[Items from a data source]
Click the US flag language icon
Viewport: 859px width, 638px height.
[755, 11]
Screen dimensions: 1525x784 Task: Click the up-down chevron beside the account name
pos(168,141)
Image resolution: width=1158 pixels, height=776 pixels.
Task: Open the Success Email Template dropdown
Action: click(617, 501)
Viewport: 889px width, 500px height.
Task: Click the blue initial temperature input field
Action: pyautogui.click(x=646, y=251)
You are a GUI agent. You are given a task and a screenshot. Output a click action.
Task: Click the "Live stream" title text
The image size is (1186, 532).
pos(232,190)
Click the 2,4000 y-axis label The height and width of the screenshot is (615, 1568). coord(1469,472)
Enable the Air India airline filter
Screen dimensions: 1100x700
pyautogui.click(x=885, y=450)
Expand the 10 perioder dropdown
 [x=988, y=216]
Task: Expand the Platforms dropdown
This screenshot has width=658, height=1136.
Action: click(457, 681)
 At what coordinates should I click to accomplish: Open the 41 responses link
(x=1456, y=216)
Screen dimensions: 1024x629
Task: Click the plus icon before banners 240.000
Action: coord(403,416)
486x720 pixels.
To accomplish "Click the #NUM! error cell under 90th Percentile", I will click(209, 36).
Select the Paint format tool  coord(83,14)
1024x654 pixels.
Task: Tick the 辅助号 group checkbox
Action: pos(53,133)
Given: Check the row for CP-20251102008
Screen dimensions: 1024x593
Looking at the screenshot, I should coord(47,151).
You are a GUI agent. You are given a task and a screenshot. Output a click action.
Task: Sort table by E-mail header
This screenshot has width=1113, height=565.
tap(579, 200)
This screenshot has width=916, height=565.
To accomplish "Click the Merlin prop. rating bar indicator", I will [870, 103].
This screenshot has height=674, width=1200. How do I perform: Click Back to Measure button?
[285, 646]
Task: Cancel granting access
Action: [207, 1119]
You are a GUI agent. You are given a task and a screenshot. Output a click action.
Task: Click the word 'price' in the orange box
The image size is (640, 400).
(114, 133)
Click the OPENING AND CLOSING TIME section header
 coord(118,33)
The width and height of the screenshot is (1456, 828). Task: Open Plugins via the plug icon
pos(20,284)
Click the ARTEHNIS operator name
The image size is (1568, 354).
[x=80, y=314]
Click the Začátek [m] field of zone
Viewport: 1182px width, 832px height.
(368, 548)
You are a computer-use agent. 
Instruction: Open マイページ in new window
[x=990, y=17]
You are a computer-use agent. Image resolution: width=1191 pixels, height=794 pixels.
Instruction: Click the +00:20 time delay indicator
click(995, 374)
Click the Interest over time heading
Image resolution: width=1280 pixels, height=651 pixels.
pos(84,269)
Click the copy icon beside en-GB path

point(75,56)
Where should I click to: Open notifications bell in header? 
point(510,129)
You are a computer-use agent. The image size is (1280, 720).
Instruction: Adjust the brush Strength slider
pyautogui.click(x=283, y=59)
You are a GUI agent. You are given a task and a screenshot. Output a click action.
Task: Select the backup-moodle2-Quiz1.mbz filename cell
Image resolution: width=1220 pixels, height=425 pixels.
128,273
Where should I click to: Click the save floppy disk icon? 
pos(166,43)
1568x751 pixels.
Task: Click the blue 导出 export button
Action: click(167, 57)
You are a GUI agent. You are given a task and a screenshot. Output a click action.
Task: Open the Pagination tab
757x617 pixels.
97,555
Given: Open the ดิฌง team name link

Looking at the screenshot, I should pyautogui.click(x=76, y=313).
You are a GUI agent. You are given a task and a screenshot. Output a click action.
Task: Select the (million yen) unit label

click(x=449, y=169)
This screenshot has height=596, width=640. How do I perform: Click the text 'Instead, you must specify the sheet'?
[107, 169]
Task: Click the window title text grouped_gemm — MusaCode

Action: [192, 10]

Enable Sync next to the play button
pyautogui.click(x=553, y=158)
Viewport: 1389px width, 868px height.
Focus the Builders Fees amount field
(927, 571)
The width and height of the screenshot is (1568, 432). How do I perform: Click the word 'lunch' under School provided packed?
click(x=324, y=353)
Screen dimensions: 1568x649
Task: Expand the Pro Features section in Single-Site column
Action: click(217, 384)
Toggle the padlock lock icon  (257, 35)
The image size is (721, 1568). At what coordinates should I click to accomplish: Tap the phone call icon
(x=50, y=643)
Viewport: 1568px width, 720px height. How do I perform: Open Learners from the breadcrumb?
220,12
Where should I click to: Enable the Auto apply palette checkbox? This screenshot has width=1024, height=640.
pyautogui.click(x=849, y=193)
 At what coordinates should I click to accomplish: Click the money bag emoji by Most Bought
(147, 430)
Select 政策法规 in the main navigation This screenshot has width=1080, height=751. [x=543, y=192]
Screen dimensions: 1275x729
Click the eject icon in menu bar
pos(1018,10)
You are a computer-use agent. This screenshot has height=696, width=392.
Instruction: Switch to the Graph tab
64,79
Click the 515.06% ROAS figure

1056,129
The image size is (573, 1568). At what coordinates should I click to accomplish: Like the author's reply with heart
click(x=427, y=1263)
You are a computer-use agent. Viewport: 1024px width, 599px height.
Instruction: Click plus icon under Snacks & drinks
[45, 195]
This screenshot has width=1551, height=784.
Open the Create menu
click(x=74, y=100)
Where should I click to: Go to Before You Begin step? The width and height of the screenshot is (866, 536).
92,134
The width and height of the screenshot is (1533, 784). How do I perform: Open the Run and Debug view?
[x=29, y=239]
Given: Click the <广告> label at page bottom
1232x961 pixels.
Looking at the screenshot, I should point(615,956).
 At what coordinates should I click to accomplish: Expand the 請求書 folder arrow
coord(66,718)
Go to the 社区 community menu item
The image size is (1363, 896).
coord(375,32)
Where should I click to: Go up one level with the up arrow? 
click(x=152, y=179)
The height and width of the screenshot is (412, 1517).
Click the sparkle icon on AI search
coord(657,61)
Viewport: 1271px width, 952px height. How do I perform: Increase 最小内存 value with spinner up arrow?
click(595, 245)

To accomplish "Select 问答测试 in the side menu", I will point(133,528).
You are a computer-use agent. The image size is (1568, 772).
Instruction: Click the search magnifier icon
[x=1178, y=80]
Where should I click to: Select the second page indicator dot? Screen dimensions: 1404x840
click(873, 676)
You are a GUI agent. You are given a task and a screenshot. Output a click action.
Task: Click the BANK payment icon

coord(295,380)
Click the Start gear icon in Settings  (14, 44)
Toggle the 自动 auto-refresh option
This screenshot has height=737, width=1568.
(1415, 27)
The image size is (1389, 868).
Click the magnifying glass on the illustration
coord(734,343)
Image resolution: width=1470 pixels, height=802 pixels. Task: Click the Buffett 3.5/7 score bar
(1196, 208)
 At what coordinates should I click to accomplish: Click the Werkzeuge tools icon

- **Instruction**
Reproduce the data above word for word, starting with the line that contains "Select the Paint" and going on through the line that contains "coord(118,33)".

- **Finished answer**
Select the Paint format tool  coord(83,14)
1024x654 pixels.
Task: Tick the 辅助号 group checkbox
Action: pos(53,133)
Given: Check the row for CP-20251102008
Screen dimensions: 1024x593
Looking at the screenshot, I should coord(47,151).
You are a GUI agent. You are given a task and a screenshot. Output a click action.
Task: Sort table by E-mail header
This screenshot has width=1113, height=565.
tap(579, 200)
This screenshot has width=916, height=565.
To accomplish "Click the Merlin prop. rating bar indicator", I will [870, 103].
This screenshot has height=674, width=1200. How do I perform: Click Back to Measure button?
[285, 646]
Task: Cancel granting access
Action: [207, 1119]
You are a GUI agent. You are given a task and a screenshot. Output a click action.
Task: Click the word 'price' in the orange box
The image size is (640, 400).
(114, 133)
Click the OPENING AND CLOSING TIME section header
 coord(118,33)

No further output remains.